As the singer of unforgettable tracks like “Over” and “Love You Too Much,” and as a songwriter on Ella Mai’s “10,000 Hours” and Beyoncé’s “Alien Superstar,” Lucky Daye’s spent at least a decade cultivating a terrarium of earworm hits. On this third album, Algorithm, Daye reunites with Dernst “D’Mile” Emile II, whose agile production can be heard on An Evening With Silk Sonic and Victoria Monet’s Jaguar series as well as Daye’s first two albums. The duo’s balance of retro-soul and future-R&B is a little left of center, freewheeling without any discernible label, and focuses on instrumental exploration and playful genre-melding.

Across Algorithm’s 14 tracks, live-band seduction pulls you out of the club shadows and into the light of a Delta dancefloor. Opener “Never Leavin’ U Lonely” is a sexy party trick, the type of song that sneaks up and surprises as it builds from its percussive backline into Daye’s falsetto vocals. It’s a high that continues onto the hip-swinging “HERicane,” the shoulder shimmying “Soft,” and the heart-pounding “Top.” The latter brings to mind the instructional foreplay of Eugene Wilde’s “Gotta Get You Home Tonight,” whose influence is felt in Daye’s plea for an itinerant lover’s time and interest: “I feel your body breathin’ but let’s not take a break…/Like sugar on my tongue till your body go numb/Then I’ma send you on your way.” Just because it’s a one-night stand doesn’t mean it’s over—Daye wants you to remember the first glance and the last climax.

At its best, the album recalls the dynamic sensual abandon of Nile Rodgers as Daye rides over the grooves and edges of a melody. He never seems to be addressing a crowd: He is seeing and singing to you. Fans of old-school R&B ballads bemoan that today’s singers don’t beg like they used to, that there’s no urgency in their pining. Daye is prostrate, submitting to desire. When he steps away from that vulnerable longing, though, the album starts to meander with the listlessness of an automated “sex songs” playlist.

“Think Different,” “Mary,” “Blame,” and the title track attempt to engage with the contemporary dating scene’s surplus of choices and dearth of intimacy, but the real problem never comes into clear focus and the songs wind up sounding like one-way romantic pontificating. “Mary” in particular feels quite archaic as Daye consults a Rolodex of women he’s met in each and every part of town. “Got a girl named Jill, stay up in the hills,” he brags, and so on, revealing nothing except the fact that there are still young women named Ruth. “Think Different” could have been a necessary dialogue between two people working to understand each other better, but it hits like a voice note from a partner who still wants to fight for the relationship but is increasingly resentful of all the work it’s taking.

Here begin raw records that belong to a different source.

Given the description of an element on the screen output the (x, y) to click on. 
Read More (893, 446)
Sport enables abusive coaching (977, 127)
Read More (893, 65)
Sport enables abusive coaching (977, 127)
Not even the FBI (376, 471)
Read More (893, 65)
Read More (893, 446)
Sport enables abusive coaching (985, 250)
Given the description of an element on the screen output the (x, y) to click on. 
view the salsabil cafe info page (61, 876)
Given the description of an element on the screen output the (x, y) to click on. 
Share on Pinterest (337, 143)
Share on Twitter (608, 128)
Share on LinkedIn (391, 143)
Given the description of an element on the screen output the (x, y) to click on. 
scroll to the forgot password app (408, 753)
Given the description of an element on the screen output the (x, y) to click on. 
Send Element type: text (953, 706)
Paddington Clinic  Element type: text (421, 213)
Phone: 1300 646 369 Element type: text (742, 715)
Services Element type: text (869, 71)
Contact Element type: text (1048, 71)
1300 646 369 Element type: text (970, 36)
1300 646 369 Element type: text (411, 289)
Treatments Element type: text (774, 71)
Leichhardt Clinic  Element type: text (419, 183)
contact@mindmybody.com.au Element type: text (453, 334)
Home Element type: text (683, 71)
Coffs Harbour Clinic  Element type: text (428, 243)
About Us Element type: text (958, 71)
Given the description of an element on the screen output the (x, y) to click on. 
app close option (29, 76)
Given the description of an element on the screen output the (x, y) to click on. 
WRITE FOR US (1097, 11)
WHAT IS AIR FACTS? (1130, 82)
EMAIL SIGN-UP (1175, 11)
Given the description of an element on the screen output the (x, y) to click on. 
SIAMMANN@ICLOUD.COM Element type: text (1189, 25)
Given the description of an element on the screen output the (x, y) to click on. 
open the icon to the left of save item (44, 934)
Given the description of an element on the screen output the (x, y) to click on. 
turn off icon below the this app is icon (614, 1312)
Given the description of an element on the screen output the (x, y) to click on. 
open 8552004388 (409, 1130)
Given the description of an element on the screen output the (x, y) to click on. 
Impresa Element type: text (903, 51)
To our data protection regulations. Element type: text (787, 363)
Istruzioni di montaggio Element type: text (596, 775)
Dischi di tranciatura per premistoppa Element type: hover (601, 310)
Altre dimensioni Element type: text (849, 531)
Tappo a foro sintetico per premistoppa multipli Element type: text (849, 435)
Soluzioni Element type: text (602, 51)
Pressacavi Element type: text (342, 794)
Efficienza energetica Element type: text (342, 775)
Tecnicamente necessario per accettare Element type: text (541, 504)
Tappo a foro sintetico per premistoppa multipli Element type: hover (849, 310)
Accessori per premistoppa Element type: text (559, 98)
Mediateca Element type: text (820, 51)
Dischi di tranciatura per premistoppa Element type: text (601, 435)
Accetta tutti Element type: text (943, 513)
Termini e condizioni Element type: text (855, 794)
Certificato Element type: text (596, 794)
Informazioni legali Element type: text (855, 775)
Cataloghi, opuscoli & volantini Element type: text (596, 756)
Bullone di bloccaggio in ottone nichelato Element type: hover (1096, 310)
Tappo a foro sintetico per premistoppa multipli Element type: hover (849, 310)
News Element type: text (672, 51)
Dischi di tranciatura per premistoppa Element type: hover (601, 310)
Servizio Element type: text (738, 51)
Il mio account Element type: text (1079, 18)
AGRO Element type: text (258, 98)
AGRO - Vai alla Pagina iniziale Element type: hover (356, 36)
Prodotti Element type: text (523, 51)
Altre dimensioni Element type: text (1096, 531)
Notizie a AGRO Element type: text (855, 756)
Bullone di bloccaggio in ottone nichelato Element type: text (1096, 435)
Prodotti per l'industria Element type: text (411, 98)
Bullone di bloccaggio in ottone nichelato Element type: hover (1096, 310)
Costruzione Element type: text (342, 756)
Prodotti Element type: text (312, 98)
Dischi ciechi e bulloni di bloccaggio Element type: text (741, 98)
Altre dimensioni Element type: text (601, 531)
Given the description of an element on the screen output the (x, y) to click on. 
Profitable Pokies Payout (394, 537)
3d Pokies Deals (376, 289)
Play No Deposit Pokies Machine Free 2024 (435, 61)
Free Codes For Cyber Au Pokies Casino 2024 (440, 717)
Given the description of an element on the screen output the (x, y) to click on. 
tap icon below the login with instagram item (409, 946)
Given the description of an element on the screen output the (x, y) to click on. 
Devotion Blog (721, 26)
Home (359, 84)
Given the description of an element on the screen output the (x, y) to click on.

By contrast, British singer-songwriter RAYE takes command on “Paralyzed,” laying the stakes for a truly transformative love: “Intuition says, ‘Run for the door, save yourself’/But to leave both you and my heart in this room, I would’ve played myself.” Begging is all well and good, but relationships demand the courage to act.

Algorithm sounds tactile and magnetic: The harmonies are slick but never processed and the beats are in the pocket but never quantized. The emotional picture is less clear. Daye sounds as though he longs to sink deeper into territory that requires him to become a little more uncertain, not only about the implications of desire and love, but what it means to express them while still growing as a musician. He’s committed himself to the labor of love—distilling all its tempestuous, petty, tender, and annoying traits into music that speaks as much to us as to his continued maturation. It’s a thrill to see an artist reach for that depth of feeling. Like love, it can be elusive.